# [Problem to work on]
Reproduce the entries below word for word, from the first line through the line containing "pos(712,213)", with both ends included.

# [Task inputs]
▼

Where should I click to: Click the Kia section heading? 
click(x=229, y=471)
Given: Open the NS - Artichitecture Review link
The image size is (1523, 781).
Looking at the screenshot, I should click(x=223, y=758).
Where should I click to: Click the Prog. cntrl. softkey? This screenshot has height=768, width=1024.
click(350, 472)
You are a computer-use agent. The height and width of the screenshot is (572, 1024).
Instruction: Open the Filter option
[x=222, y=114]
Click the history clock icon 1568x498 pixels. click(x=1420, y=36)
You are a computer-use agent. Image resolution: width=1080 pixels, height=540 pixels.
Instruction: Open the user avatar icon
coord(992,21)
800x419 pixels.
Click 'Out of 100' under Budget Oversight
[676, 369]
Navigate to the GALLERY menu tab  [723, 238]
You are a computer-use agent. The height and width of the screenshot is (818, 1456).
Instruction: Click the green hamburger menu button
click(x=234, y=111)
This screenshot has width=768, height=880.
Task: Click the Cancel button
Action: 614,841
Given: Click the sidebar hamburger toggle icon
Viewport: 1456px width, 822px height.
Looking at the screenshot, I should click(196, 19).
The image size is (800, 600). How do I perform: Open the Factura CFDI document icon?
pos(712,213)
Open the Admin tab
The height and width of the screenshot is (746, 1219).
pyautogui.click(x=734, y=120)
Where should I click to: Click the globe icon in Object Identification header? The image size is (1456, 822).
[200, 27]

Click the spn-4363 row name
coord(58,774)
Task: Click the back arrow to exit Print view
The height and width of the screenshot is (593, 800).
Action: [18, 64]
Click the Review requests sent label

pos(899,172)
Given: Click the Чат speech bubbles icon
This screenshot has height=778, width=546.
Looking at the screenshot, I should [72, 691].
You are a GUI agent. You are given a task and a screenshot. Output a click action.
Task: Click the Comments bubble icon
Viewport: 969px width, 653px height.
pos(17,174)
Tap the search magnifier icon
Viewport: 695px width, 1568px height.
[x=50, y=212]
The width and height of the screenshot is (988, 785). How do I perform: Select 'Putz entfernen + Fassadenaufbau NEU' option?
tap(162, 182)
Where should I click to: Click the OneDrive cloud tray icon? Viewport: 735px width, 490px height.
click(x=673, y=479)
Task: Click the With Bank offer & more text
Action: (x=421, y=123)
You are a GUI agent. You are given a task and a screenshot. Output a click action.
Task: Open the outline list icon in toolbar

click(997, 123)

▲

# [Full response]
Where should I click to: Click the Kia section heading? 
click(x=229, y=471)
Given: Open the NS - Artichitecture Review link
The image size is (1523, 781).
Looking at the screenshot, I should click(x=223, y=758).
Where should I click to: Click the Prog. cntrl. softkey? This screenshot has height=768, width=1024.
click(350, 472)
You are a computer-use agent. The height and width of the screenshot is (572, 1024).
Instruction: Open the Filter option
[x=222, y=114]
Click the history clock icon 1568x498 pixels. click(x=1420, y=36)
You are a computer-use agent. Image resolution: width=1080 pixels, height=540 pixels.
Instruction: Open the user avatar icon
coord(992,21)
800x419 pixels.
Click 'Out of 100' under Budget Oversight
[676, 369]
Navigate to the GALLERY menu tab  [723, 238]
You are a computer-use agent. The height and width of the screenshot is (818, 1456).
Instruction: Click the green hamburger menu button
click(x=234, y=111)
This screenshot has width=768, height=880.
Task: Click the Cancel button
Action: 614,841
Given: Click the sidebar hamburger toggle icon
Viewport: 1456px width, 822px height.
Looking at the screenshot, I should click(196, 19).
The image size is (800, 600). How do I perform: Open the Factura CFDI document icon?
pos(712,213)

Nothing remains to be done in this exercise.